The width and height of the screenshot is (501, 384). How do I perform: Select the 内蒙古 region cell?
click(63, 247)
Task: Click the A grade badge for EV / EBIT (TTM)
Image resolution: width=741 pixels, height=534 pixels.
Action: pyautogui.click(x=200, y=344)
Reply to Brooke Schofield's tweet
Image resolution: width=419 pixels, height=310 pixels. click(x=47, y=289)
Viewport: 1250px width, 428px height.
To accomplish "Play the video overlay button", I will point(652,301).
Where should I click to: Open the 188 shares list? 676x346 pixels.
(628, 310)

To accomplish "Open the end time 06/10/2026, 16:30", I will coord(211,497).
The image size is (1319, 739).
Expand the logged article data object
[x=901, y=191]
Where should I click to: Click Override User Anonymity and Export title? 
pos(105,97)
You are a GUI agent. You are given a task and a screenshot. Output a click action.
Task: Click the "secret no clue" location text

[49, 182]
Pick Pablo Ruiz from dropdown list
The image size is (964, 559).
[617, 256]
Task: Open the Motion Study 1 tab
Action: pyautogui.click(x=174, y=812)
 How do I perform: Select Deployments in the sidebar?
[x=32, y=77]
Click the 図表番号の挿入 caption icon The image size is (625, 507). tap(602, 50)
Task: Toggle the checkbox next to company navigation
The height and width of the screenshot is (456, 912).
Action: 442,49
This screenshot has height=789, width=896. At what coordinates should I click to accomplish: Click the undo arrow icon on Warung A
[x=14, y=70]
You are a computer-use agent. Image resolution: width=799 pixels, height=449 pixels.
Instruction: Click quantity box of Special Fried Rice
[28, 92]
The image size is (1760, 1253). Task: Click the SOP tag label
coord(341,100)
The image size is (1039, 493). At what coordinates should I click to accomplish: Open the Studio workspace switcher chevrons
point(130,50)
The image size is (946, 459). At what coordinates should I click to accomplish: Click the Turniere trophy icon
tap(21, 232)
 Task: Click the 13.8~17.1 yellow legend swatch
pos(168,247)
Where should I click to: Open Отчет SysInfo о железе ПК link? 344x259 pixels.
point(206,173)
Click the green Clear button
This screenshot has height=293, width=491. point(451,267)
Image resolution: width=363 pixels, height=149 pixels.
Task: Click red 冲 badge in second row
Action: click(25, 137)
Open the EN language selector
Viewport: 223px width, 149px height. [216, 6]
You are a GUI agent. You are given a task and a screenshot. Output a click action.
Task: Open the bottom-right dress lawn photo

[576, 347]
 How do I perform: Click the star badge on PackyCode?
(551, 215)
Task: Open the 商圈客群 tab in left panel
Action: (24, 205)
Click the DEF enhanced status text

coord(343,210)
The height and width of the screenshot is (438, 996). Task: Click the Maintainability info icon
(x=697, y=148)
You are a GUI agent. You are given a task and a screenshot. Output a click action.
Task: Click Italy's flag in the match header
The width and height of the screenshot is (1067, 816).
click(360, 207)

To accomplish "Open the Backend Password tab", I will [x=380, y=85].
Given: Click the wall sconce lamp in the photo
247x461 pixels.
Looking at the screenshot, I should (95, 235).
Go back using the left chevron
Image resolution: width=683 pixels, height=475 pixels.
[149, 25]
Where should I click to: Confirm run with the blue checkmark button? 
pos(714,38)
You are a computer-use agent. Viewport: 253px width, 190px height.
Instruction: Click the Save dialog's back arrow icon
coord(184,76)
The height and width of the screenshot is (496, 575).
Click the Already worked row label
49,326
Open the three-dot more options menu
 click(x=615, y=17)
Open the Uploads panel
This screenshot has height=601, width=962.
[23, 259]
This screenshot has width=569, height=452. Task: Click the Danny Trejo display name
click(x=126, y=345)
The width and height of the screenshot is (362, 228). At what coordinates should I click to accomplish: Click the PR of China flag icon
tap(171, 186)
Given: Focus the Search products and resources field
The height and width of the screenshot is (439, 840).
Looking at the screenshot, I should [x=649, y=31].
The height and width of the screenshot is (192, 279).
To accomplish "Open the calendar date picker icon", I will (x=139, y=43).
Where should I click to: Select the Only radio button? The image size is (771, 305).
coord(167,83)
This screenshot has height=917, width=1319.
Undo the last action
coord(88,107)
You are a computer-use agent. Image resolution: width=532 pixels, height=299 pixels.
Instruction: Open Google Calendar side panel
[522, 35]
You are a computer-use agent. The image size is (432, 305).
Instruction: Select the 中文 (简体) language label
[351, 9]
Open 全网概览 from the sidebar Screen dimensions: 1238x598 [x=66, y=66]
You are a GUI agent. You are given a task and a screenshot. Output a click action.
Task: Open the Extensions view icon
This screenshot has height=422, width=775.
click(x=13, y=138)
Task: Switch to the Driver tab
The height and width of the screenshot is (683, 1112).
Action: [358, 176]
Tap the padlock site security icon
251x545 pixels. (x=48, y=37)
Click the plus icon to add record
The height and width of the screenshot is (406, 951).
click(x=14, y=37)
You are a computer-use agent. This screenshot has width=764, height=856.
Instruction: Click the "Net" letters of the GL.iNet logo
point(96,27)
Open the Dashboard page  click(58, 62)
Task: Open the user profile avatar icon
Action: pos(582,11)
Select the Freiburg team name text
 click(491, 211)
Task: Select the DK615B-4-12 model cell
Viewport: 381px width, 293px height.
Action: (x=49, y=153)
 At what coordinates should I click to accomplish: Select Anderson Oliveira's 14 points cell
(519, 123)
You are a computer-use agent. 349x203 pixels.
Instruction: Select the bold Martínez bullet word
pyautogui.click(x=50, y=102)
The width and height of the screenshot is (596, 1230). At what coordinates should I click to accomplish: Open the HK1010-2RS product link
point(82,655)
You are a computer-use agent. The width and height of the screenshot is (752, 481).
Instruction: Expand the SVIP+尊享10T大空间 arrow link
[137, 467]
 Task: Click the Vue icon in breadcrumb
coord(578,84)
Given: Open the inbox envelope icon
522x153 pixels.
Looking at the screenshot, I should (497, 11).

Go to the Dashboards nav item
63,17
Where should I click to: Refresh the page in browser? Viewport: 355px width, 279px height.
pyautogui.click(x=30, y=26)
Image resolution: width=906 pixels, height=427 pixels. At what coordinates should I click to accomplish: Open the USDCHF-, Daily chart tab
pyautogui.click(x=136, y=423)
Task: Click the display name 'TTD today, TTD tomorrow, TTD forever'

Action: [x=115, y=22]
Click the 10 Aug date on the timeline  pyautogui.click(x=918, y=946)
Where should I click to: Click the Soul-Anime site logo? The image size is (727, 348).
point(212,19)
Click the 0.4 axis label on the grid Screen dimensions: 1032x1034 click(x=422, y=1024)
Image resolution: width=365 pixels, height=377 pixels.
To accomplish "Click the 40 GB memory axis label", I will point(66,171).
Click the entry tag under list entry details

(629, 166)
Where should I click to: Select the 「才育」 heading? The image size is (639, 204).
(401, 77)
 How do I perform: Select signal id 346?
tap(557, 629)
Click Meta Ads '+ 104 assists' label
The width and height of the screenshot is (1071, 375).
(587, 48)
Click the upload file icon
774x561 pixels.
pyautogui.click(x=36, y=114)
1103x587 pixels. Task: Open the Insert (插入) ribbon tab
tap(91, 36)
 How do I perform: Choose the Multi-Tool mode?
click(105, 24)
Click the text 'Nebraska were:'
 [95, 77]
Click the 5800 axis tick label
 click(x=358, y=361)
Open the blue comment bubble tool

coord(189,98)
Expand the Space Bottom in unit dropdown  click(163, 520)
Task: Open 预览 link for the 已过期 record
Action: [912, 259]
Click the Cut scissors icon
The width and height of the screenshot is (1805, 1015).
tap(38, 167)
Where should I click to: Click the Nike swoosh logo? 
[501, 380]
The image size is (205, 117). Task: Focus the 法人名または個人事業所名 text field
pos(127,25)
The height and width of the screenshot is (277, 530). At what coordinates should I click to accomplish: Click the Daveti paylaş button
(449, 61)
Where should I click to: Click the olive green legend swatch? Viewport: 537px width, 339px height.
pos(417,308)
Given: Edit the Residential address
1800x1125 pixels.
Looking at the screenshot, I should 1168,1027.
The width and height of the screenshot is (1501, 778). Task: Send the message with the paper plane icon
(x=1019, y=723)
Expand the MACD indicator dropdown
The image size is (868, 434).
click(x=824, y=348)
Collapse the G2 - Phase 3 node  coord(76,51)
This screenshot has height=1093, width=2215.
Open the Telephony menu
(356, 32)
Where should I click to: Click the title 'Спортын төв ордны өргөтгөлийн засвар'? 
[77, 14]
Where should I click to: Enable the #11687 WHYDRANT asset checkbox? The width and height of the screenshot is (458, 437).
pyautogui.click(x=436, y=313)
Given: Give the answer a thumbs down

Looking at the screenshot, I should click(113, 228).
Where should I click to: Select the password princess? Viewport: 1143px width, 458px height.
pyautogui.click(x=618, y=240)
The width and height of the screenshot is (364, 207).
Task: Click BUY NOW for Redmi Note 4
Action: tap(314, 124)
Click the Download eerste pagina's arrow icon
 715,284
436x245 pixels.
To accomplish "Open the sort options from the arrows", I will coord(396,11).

────────────────

# [TASK]
Retype the material above from its first line through the line containing "tap(21, 232)", keeping every character unchanged.

# [SOLUTION BELOW]
The width and height of the screenshot is (501, 384). How do I perform: Select the 内蒙古 region cell?
click(63, 247)
Task: Click the A grade badge for EV / EBIT (TTM)
Image resolution: width=741 pixels, height=534 pixels.
Action: pyautogui.click(x=200, y=344)
Reply to Brooke Schofield's tweet
Image resolution: width=419 pixels, height=310 pixels. click(x=47, y=289)
Viewport: 1250px width, 428px height.
To accomplish "Play the video overlay button", I will point(652,301).
Where should I click to: Open the 188 shares list? 676x346 pixels.
(628, 310)

To accomplish "Open the end time 06/10/2026, 16:30", I will coord(211,497).
The image size is (1319, 739).
Expand the logged article data object
[x=901, y=191]
Where should I click to: Click Override User Anonymity and Export title? 
pos(105,97)
You are a GUI agent. You are given a task and a screenshot. Output a click action.
Task: Click the "secret no clue" location text

[49, 182]
Pick Pablo Ruiz from dropdown list
The image size is (964, 559).
[617, 256]
Task: Open the Motion Study 1 tab
Action: pyautogui.click(x=174, y=812)
 How do I perform: Select Deployments in the sidebar?
[x=32, y=77]
Click the 図表番号の挿入 caption icon The image size is (625, 507). tap(602, 50)
Task: Toggle the checkbox next to company navigation
The height and width of the screenshot is (456, 912).
Action: 442,49
This screenshot has height=789, width=896. At what coordinates should I click to accomplish: Click the undo arrow icon on Warung A
[x=14, y=70]
You are a computer-use agent. Image resolution: width=799 pixels, height=449 pixels.
Instruction: Click quantity box of Special Fried Rice
[28, 92]
The image size is (1760, 1253). Task: Click the SOP tag label
coord(341,100)
The image size is (1039, 493). At what coordinates should I click to accomplish: Open the Studio workspace switcher chevrons
point(130,50)
The image size is (946, 459). At what coordinates should I click to accomplish: Click the Turniere trophy icon
tap(21, 232)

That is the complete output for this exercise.